Saturday 7 March 2015

A NOTE ABOUT LOVE

Spring is my favourite time of year, everything is blooming, the world is greener, prettier and more alive than the cold winter nights it has been used to. I was born in Spring and always feel more rejuvenated and inspired in those waking days, as though the long summer days to come will bring with them all my dreams, as though anything and everything is possible.

This spring in particular sees me celebrate meeting and sharing my life with my best friend for two years, a lot of our friends are getting married, engaged and starting to make lifelong commitments to each other, with my calendar full of save the dates, I began to wonder about what saying yes to someone for the rest of your life might feel like.

I'm definitely on the fence when it comes to marriage, my parents have been happily married for almost thirty years, I certainly love the idea of giving my whole self to 'the one' and in return knowing they too are giving me themselves.

I like to think that one day I might share that with someone, I definitely feel in love enough to make that commitment, but will I feel that way for the rest of my life? I'm not the same person I was five years ago, I'm not the same person I was two years ago, so how am I supposed to know that the person I am in love with now, will be the person I will be in love with in half my lifetime again? 

I'm not being incredibly insensitive here, I would ask that of him, how he knows that I am the person he will love in half his lifetime to come. People say 'you just know'. So I was led to believe that if I didn't just know, that it meant it wasn't meant to be? No. I have no idea who I'll be in twenty years time, I have no idea who I'll be in two years time, but when I think about life and sharing it, because to me, sharing my life with my best friend is important, I know that not sharing my life with that person is not an option.
I'm left with this resonating feeling, that feels like a true bond, that isn't all definitely's, just like when we first me we didn't know that we would end up here. That resonating sound is happiness, it's the knowing that I do want that person in my life and that right now yes I would make that commitment to them.
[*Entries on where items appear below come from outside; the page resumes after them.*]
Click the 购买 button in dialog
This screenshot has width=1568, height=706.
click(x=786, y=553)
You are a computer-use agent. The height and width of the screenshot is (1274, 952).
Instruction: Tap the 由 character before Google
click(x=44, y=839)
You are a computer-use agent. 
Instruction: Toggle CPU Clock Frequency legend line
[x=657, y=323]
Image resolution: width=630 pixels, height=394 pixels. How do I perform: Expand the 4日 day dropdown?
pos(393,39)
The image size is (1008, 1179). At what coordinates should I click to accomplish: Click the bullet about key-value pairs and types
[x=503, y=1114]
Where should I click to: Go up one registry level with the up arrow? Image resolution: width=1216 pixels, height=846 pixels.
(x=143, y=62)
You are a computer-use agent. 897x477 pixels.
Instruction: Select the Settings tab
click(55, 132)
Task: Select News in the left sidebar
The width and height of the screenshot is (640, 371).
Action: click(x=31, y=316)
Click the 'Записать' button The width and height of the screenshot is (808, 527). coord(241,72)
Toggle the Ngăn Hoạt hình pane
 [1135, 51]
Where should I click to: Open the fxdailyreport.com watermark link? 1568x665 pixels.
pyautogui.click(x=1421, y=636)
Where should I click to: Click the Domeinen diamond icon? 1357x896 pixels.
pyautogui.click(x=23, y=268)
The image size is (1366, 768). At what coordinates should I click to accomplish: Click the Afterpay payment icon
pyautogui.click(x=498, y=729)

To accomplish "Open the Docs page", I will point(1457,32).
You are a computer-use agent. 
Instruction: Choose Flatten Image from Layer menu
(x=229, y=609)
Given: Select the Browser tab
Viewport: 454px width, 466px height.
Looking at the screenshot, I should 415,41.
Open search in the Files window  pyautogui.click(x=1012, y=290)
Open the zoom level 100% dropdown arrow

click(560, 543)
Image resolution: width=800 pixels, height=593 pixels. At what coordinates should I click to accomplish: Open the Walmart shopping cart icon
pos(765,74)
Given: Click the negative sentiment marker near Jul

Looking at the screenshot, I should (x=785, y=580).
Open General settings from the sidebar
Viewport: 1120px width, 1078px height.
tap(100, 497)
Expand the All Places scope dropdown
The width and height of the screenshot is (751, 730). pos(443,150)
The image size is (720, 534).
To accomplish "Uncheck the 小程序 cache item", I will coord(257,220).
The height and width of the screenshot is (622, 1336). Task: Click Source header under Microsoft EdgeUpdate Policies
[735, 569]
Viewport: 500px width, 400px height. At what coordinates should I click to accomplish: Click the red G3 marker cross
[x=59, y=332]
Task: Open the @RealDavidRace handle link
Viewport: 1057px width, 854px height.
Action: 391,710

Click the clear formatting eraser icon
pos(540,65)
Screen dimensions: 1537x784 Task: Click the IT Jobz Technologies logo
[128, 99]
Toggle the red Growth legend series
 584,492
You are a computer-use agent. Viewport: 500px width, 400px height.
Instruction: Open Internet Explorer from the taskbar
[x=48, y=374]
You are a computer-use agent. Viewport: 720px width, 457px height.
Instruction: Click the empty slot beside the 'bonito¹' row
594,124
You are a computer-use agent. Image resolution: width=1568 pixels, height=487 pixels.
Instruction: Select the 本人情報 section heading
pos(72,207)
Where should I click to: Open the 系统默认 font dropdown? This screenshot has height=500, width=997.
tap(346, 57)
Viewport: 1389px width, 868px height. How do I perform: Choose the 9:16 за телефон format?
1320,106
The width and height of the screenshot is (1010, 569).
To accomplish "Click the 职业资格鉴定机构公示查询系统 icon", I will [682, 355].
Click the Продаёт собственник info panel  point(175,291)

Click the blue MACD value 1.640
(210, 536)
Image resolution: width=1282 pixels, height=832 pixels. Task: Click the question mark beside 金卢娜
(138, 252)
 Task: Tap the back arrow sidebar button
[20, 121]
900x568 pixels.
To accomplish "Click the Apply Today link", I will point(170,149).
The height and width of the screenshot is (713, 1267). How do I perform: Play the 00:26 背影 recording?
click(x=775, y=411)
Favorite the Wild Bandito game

Just like that I feel as though I've become an adult. I'm willing to give half of my life to someone else. It doesn't mean I have too. 
So if you're like me and surrounded by a world of brides and weddings, it doesn't mean you're in any kind of rush, I'm a real believer that when the moment is right, life happens. That when you search for it, it becomes ever more hidden. 
So my answer yes I love my best friend with the light of the moon, I would protect him with the burning passion of a thousand suns, but that doesn't mean I have to stop living, stop breathing. For the first time in my life, I feel like a woman, I feel free and as though everything I've ever dreamed could be possible, I know in my heart right now, that though I want to share my life with him, I also don't want to give up on myself.

That's where I realized something very spectacular, that my best friend, doesn't make me feel like I'm giving up on myself, he's often the one behind me as I stare over the cliff-edge willing me to take the dive to the ocean below. When I leap and I hit the rocks, he carries me, he builds my strength up until I'm strong enough to take the leap again.

If you make someone your everything, you stand to lose it all, but if you balance it right, you can have it all.
He makes me feel like I am home, it's all very well being off round the globe, but you have to come back to somewhere. Shouldn't that somewhere feel like home?

I don't know where I will be two years from now, but I hope that he will still be part of it, sharing in my adventure and I in his.

The same goes for friendship, something that put me off marriage, was the hens. The hen party, the bridesmaids. I don't have a big group of female friends, in fact I have very few female friends. I tend to find that I get along better with guys, their girlfriends make up the majority of my female companions.

Every now and then I meet a girl and we click, it's beautiful, but we're so like-minded that she ends up back on the road and I'm lucky if I see her once a year. So I have a wonderful online connection to my closest girl friends, but they reach the farthest corners of the globe. 

I wondered 'wait, I can't get proposed to, I don't have any bridesmaids' that's a total lie, I could call upon the best girls in the world, right now bridesmaids and proposals are on my thoughts, because I only have to log on to social media to be reminded of it, but actually I feel as though I'm running towards the highest cliff top I'll ever leap from and were there a gold ring around my finger, I may be to heavy to even take the leap at all. I wasn't looking for love when I found it, when we are quiet with our words and minds, the heart can truly speak.